Claims
- 1. A system comprising:
a first port to receive a network packet; a second port in communication with the first port, the second port to transmit the network packet after processing; circuitry to associate first control information with a first portion of the network packet and to associate second control information with a second portion of the network packet; circuitry to process the first portion of the network packet and to process the second portion of the network packet at least partially in parallel with processing the first portion of the network packet; and circuitry to enqueue the first portion and the second portion for transmission to a second port in the same order in which the first portion and the second portion were received at the first port.
- 2. The system of claim 1 wherein the circuitry comprises:
one or more peripheral buses; a memory system; a processor coupled to the one or more peripheral buses and the memory system, the processor adapted to forward data from the first port to the second port; and a bus interface to receive the first portion of the network packet and the second portion of the network packet from the first port and enqueueing the first portion and the second portion in the order in which they were received from the first port for transmission to the second port, the first and second portions being processed at least partially in parallel.
- 3. The system of claim 2 wherein the processor comprises one or more microengines to execute program threads, the threads include receive schedule program threads to assign the first portion of the network packet from the first port to a first receive processing program thread and the second portion of the network packet to a second receive processing program thread, wherein the bus interface is responsive to the one or more microengines, and wherein the first and second receive processing program threads are adapted for processing and enqueueing.
- 4. The system of claim 3 wherein the bus interface uses sequence numbers to enqueue the first portion and the second portion, wherein the bus interface is to associate one or more first portion sequence numbers with the first portion and one or more second portion sequence numbers with the second portion as the first and second portions are received from the first port.
- 5. The system of claim 4 wherein the bus interface is further to maintain a second set of sequence numbers for use by the first and second receive processing program threads in determining the order in which the first and second portions are to be enqueued.

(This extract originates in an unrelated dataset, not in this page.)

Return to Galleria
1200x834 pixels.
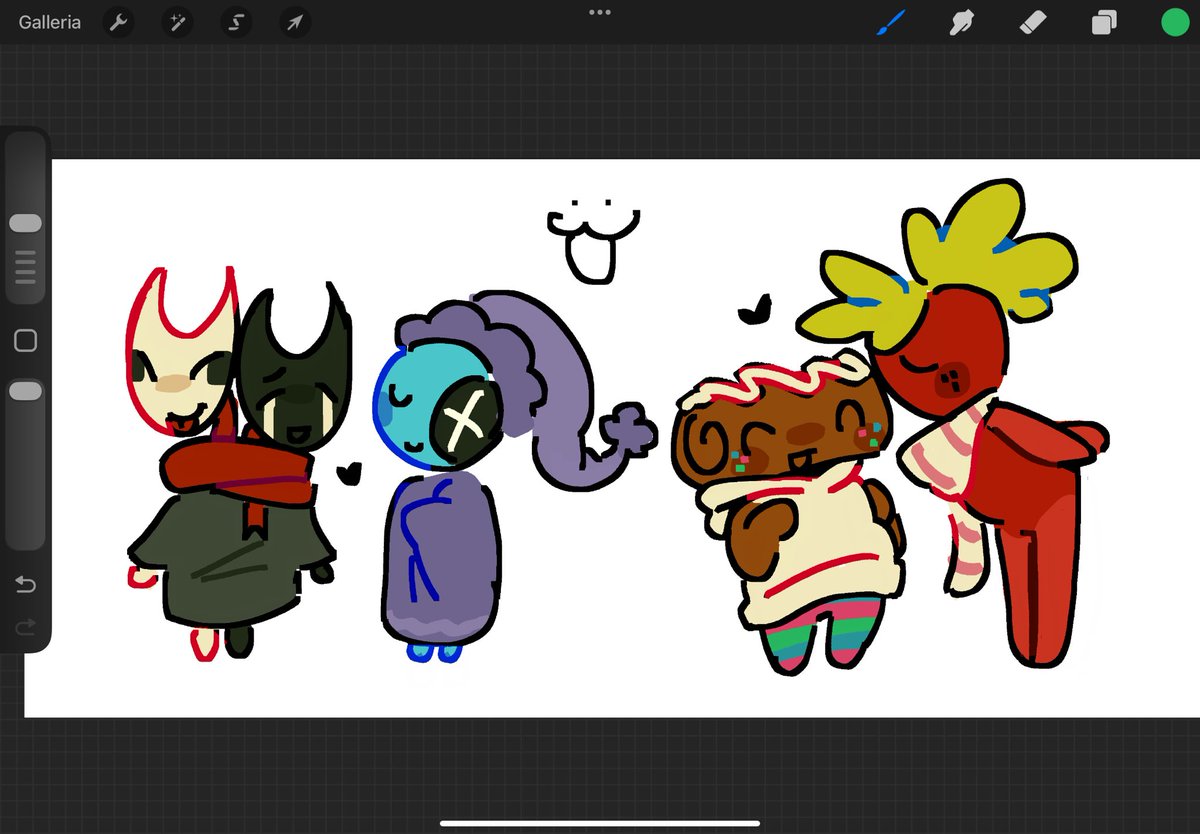tap(49, 22)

- 6. The system of claim 2 wherein the one or more peripheral buses comprise at least one input-output bus, wherein the processor is adapted to interface over the input-output bus with at least one of a media access controller device and a high-speed device, the high-speed device comprising at least one of a gigabit Ethernet MAC and a dual gigabit MAC with two ports.
- 7. The system of claim 2 wherein the memory system further comprises at least one of a random access memory, a synchronous dynamic random access memory, a synchronous dynamic random access memory controller, a static random access memory controller, and a nonvolatile memory.
- 8. The system of claim 7 wherein the memory system further comprises a memory bus, wherein the memory bus is adapted to couple one or more bus interfaces to one or more memory controllers.
- 9. The system of claim 2 wherein the processor comprises one or more microengines to execute program threads, wherein the one or more microengines are configured to operate with shared resources, and wherein the shared resources comprise the memory system and the one or more peripheral buses.
- 10. The system of claim 9 wherein the bus interface comprises an input-output bus interface.
- 11. The system of claim 9 wherein the bus interface is coupled to an input-output bus, wherein the input-output bus is coupled to a dual gigabit MAC.
- 12. The system of claim 9 wherein at least one of the microengines comprises:
a control store for storing a microprogram; and a set of control logic, wherein the set of control logic comprises an instruction decoder and one or more program counter units.
- 13. The system of claim 12 wherein at least one of the microengines further comprises a set of context event switching logic to receive messages from the shared resources.
- 14. A communication system comprising:
a media access controller capable of providing one or more status flags, the media access controller comprising one or more ports; a bus interface unit comprising one or more registers, wherein the one or more registers comprise control registers and status registers; a bus connected between the media access controller and the bus interface unit; and a sequencer to poll the one or more status flags and place the one or more status flags to the one or more registers over the bus, wherein the communication system is capable of processing one or more packets of data, and wherein the communication system is capable of maintaining an intra-packet order and an inter-packet order for the one or more ports.
- 15. The communication system of claim 13 wherein the media access controller further comprises one or more transmit registers and one or more receive registers, and wherein the one or more ports comprise at least two gigabit Ethernet ports.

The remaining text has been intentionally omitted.